For example, the answer to this question:
"Let $W$ be the solid cone bounded by $z=\sqrt{x^2 + y^2}$ and $ z=2$. Decide (without calculating) whether $\int_W x \ dV$ is positive, negative, or zero."
Is zero, because the integrand, $x$, is symmetrical for the region (if we imagine taking slices perpendicular to the $xy$-axis, then each slice is a circle with the top half above the $x$-axis and the bottom half below it).
However, if we modified the question to say:
"Let $W$ be the solid cone bounded by $z=\sqrt{x^2 + y^2}, z=2,$ and the $yz$-plane with $x \geq 0$. Decide (without calculating) whether $\int_W x \ dV$ is positive, negative, or zero."
Then the integral is positive, because we've restricted the region to only consist of points above the $x$-axis ("above" if we look at the $xy$-plane head on).
So is that all there is to it?
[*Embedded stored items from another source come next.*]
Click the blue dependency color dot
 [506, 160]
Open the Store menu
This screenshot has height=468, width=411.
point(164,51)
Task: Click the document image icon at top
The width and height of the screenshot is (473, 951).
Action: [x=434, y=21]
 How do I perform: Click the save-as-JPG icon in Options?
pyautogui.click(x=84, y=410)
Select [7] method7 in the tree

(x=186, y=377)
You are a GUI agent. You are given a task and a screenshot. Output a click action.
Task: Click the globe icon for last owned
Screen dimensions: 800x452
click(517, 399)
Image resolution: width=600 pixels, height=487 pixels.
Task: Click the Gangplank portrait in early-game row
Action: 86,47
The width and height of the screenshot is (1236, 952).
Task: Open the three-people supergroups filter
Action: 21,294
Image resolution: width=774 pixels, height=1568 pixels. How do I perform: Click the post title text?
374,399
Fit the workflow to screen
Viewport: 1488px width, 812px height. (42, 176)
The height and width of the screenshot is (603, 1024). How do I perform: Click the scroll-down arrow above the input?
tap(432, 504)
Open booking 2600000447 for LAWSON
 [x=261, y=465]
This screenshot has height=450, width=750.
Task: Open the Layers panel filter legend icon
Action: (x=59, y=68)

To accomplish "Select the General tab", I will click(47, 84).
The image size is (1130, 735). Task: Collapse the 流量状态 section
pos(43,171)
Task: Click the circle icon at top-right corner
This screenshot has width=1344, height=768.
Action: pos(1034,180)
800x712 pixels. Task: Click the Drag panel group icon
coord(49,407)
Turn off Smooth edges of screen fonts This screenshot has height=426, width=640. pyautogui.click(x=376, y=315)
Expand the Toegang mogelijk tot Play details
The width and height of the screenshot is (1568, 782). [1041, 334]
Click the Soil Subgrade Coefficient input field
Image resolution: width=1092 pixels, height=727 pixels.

Does just knowing the sign of the integrand over the region tell us with certainty the sign of the entire integral?
Your examples are correct and your argument is valid for double and triple integrals.
For integrals over an interval such that $$\int _a^b f(x)dx,$$ it is also important to know whether $a<b$ or $b<a$
As you know if $a<b$ and $f(x)\ge 0$ then $\int _a^b f(x)dx \ge 0$ and $\int _b^a f(x)dx \le 0$
So there may be more factors than just the sign of integrand and the symmetry of the region.